**Task to complete:**
Output the full listing below exactly, without the pictures.

=====

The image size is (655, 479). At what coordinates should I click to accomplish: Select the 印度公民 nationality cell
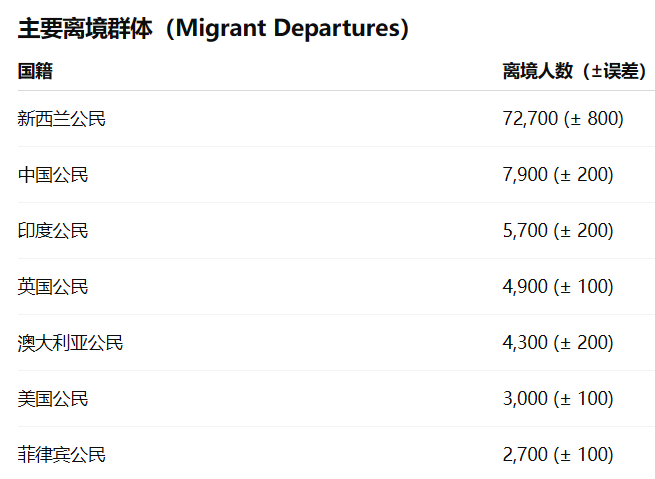click(53, 231)
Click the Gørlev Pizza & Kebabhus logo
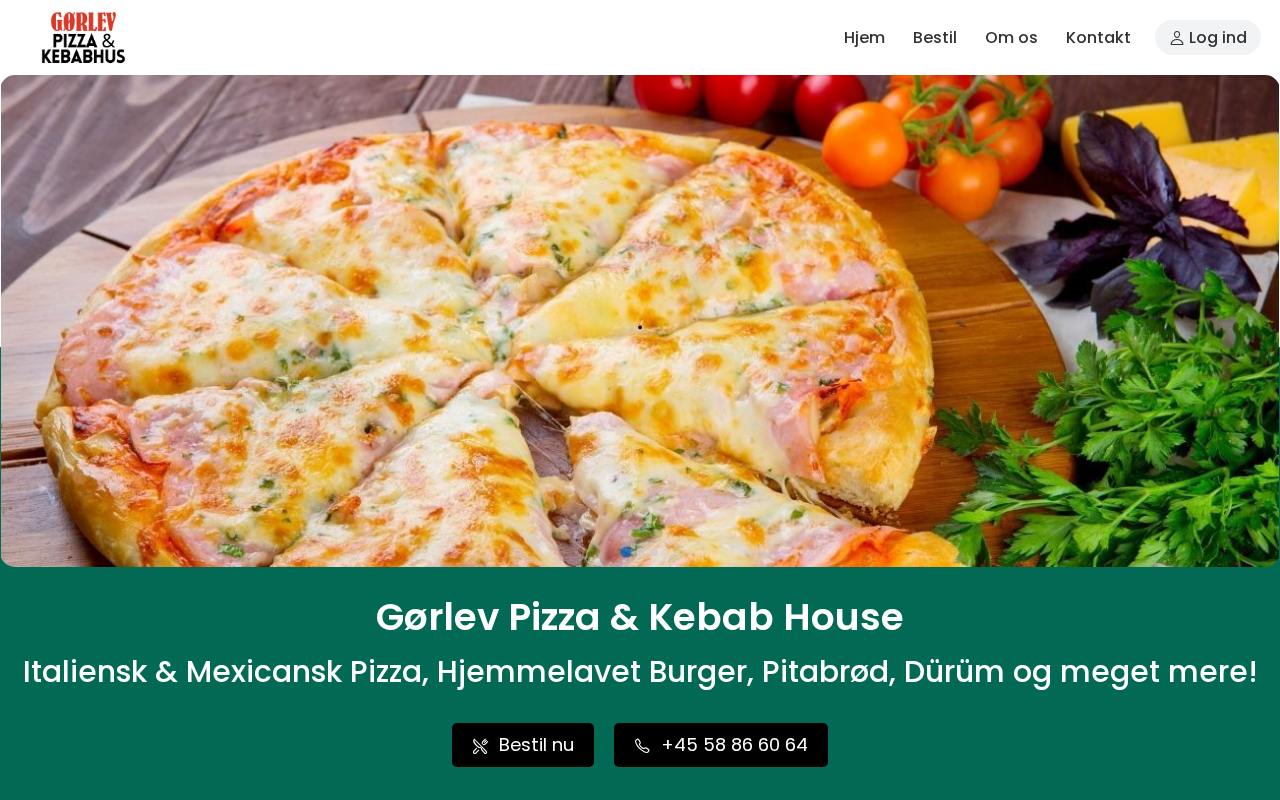The height and width of the screenshot is (800, 1280). point(83,38)
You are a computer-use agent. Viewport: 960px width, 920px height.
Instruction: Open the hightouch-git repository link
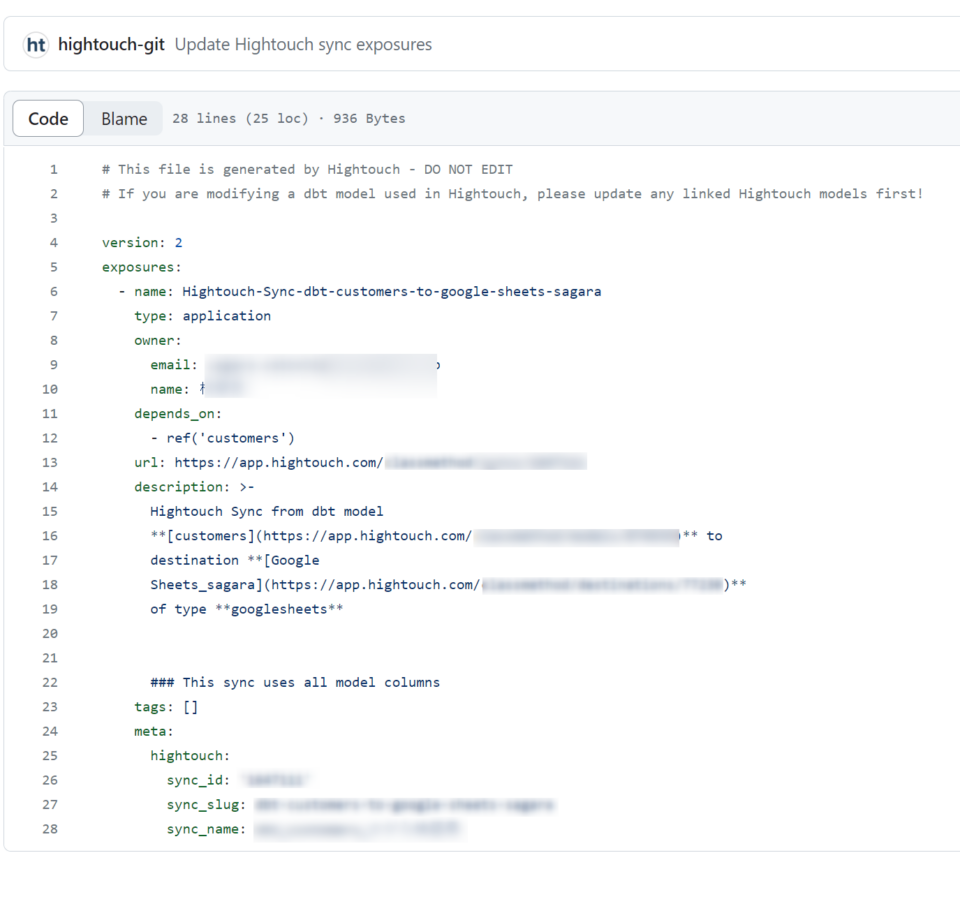click(110, 44)
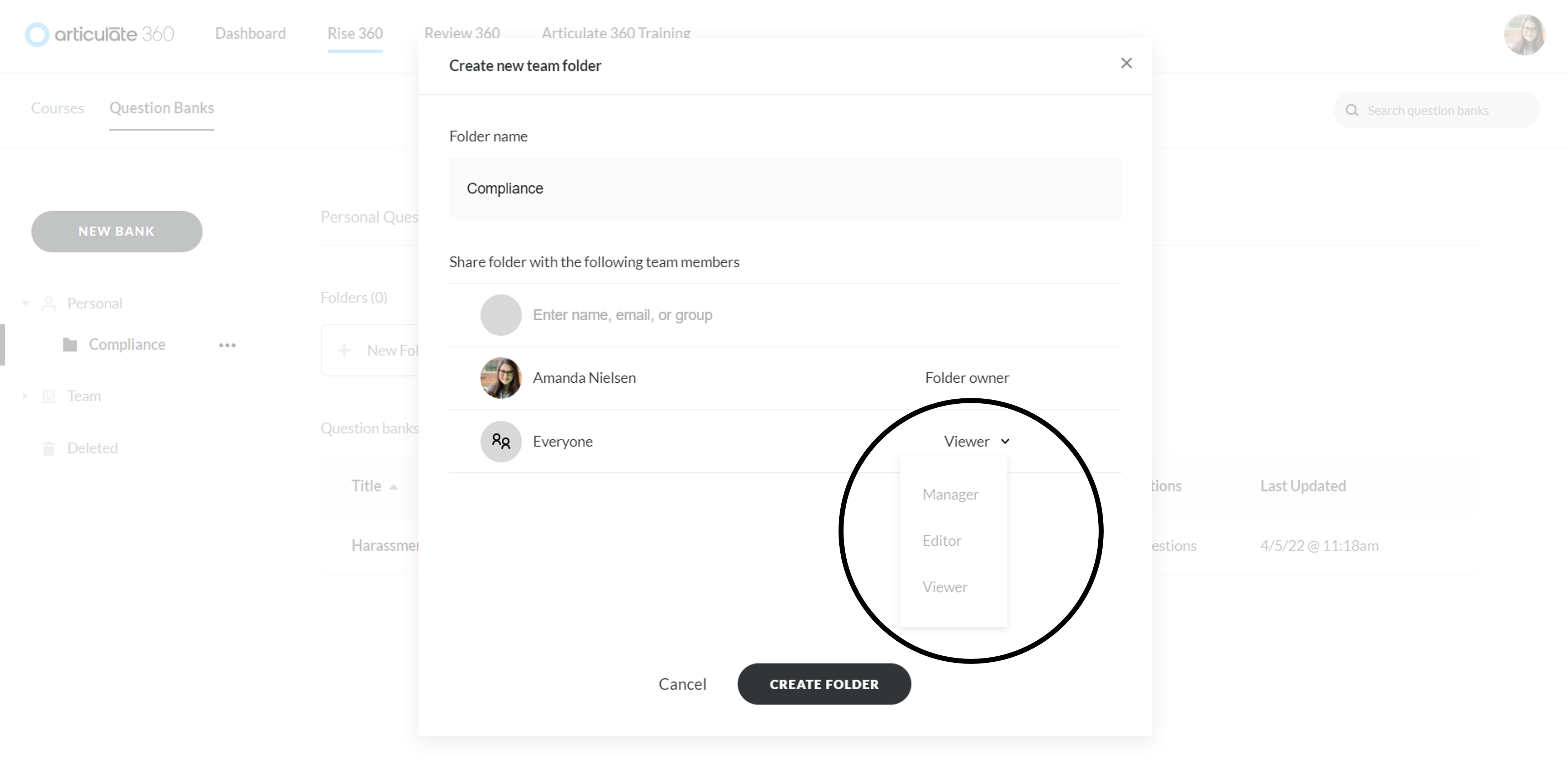Switch to the Courses tab

57,108
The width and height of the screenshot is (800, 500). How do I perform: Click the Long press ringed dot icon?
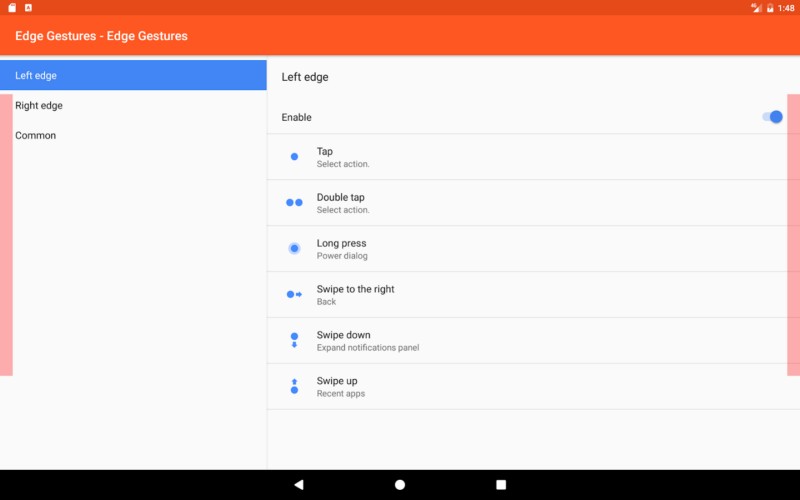[x=294, y=248]
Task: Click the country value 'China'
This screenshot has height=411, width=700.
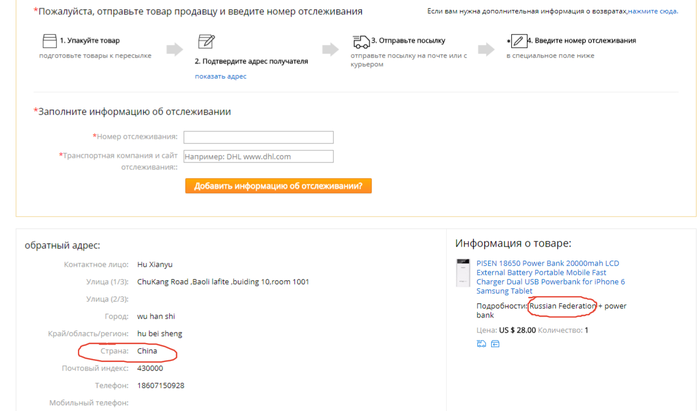Action: click(x=147, y=351)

=====

**Answer section:**
The image size is (655, 479). At what coordinates should I click to accomplish: Select the 印度公民 nationality cell
click(53, 231)
Click the Gørlev Pizza & Kebabhus logo
The height and width of the screenshot is (800, 1280). point(83,38)
You are a computer-use agent. Viewport: 960px width, 920px height.
Instruction: Open the hightouch-git repository link
click(110, 44)
Switch to the Courses tab

57,108
The width and height of the screenshot is (800, 500). How do I perform: Click the Long press ringed dot icon?
[x=294, y=248]
Task: Click the country value 'China'
This screenshot has height=411, width=700.
Action: click(x=147, y=351)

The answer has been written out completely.